■ ИСХОДНЫЕ ДАННЫЕ
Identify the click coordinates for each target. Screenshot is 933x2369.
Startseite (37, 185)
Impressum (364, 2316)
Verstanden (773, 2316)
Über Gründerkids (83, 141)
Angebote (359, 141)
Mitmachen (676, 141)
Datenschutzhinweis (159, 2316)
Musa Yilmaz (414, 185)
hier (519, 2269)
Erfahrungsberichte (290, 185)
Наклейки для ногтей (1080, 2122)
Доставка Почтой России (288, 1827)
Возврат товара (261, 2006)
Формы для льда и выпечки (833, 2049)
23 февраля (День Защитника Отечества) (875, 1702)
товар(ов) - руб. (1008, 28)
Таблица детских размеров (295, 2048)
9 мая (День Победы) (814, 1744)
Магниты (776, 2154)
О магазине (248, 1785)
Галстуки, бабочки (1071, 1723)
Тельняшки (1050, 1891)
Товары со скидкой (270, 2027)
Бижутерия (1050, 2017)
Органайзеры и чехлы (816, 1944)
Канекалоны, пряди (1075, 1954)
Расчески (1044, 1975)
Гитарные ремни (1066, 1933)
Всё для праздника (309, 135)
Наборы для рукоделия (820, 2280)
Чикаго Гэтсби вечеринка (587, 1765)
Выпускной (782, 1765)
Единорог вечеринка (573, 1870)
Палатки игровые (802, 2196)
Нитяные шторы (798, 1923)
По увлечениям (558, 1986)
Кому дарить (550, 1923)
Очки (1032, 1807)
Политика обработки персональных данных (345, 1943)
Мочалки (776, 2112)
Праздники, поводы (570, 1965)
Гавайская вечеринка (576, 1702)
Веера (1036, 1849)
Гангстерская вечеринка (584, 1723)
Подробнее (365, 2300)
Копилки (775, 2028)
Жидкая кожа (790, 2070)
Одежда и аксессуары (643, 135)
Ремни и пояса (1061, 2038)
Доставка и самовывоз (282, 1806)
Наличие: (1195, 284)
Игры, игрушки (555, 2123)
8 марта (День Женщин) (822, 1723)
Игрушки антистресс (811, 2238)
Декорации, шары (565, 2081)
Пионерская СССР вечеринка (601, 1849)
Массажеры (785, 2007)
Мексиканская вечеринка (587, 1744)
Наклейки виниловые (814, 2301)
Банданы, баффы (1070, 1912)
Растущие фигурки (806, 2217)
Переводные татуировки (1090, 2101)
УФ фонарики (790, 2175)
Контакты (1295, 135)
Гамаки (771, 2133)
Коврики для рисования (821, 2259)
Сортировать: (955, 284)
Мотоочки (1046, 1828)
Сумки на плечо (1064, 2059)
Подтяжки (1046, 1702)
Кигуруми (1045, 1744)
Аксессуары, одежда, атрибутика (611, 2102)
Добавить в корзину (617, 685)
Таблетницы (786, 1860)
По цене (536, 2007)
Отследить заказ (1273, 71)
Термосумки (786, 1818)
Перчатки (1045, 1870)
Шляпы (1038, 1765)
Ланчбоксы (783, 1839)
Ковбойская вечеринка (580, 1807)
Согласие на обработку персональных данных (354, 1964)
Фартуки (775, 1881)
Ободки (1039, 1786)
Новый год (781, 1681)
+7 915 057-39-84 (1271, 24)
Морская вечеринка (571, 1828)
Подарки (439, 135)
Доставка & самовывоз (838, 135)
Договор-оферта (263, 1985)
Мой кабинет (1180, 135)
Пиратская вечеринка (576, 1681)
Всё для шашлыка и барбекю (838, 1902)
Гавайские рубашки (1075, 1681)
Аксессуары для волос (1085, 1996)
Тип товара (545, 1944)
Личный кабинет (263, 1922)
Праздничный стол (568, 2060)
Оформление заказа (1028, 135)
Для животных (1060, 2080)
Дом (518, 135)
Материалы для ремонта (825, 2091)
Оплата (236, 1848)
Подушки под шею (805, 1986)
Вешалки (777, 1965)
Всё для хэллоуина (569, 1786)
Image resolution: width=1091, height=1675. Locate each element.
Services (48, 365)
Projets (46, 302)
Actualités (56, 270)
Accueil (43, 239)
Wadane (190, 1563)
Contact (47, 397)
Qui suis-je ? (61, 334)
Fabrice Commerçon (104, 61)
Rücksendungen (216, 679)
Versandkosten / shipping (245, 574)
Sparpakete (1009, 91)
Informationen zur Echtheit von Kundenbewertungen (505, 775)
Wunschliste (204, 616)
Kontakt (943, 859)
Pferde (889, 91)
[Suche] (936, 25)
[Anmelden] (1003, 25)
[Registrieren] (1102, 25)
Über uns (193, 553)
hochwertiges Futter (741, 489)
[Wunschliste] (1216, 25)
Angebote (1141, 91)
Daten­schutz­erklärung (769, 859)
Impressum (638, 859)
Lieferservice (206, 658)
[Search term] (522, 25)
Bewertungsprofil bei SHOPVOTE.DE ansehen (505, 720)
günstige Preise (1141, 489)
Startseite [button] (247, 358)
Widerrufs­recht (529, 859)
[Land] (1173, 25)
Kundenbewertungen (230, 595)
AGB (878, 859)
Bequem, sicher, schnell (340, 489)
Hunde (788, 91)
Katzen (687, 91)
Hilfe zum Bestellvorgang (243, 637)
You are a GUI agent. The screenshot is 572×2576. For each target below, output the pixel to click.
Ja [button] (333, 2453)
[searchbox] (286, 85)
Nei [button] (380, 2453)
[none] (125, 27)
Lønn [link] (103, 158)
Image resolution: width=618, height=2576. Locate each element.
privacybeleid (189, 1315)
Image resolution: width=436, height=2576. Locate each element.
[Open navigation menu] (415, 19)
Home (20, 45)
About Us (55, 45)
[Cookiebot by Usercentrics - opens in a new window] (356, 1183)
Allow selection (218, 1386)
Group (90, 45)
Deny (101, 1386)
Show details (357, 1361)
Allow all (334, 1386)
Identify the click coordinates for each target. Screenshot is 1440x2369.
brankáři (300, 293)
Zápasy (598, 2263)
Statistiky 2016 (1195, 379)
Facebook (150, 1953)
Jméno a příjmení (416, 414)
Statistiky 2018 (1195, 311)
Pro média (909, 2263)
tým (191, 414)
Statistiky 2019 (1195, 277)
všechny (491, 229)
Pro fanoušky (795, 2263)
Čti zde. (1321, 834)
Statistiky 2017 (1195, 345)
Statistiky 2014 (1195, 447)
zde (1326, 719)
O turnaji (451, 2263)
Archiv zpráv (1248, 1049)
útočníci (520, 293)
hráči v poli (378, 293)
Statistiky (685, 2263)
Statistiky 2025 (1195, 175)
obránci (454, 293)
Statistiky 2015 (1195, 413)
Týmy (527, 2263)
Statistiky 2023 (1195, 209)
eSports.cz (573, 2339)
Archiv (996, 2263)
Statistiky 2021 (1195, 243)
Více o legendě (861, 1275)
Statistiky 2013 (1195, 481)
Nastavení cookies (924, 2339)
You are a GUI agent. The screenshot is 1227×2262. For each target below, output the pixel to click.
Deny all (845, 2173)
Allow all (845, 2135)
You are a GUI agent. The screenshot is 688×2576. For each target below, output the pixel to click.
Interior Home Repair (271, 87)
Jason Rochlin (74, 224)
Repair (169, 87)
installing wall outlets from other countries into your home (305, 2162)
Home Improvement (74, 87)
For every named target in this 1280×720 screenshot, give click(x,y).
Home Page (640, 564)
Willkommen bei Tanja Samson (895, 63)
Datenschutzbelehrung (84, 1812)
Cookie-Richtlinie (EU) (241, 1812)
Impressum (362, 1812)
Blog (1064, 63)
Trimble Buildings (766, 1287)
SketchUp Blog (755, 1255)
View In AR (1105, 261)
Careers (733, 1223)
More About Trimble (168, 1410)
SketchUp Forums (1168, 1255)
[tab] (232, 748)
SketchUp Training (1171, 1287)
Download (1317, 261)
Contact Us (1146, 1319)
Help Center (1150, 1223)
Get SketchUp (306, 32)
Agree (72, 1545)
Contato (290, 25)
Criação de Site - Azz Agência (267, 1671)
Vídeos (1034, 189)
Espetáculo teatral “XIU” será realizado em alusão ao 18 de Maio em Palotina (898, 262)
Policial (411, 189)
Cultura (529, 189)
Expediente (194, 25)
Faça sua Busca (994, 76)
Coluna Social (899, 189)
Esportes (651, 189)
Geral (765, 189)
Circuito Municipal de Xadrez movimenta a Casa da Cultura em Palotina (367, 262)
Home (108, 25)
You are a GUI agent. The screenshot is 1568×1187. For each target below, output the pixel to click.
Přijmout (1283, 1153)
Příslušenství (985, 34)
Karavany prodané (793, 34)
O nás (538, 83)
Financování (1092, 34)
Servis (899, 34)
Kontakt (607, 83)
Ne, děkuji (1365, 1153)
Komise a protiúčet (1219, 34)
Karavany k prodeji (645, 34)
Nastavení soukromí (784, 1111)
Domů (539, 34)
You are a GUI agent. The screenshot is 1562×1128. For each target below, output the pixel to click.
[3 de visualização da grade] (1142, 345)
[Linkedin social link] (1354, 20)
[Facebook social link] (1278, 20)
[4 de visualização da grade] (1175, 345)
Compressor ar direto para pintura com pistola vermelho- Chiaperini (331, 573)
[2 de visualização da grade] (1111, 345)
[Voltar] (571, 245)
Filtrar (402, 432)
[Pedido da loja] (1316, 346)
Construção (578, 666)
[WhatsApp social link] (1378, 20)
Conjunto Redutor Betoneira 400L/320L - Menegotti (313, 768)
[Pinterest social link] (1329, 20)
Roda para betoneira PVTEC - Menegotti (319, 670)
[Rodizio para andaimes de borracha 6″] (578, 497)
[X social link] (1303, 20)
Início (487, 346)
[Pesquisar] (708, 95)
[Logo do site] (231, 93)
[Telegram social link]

■ КОРОТКАЯ ЗАДАЧА
Пожалуйста, перепечатайте дословно отрезок списка от строки с "Ободки (1039, 1786)" до строки с "Projets (46, 302)" включительно.

■ РЕЗУЛЬТАТ
Ободки (1039, 1786)
Новый год (781, 1681)
+7 915 057-39-84 (1271, 24)
Морская вечеринка (571, 1828)
Подарки (439, 135)
Доставка & самовывоз (838, 135)
Договор-оферта (263, 1985)
Мой кабинет (1180, 135)
Пиратская вечеринка (576, 1681)
Всё для шашлыка и барбекю (838, 1902)
Гавайские рубашки (1075, 1681)
Аксессуары для волос (1085, 1996)
Тип товара (545, 1944)
Личный кабинет (263, 1922)
Праздничный стол (568, 2060)
Оформление заказа (1028, 135)
Для животных (1060, 2080)
Дом (518, 135)
Материалы для ремонта (825, 2091)
Оплата (236, 1848)
Подушки под шею (805, 1986)
Вешалки (777, 1965)
Всё для хэллоуина (569, 1786)
Image resolution: width=1091, height=1675. Locate each element.
Services (48, 365)
Projets (46, 302)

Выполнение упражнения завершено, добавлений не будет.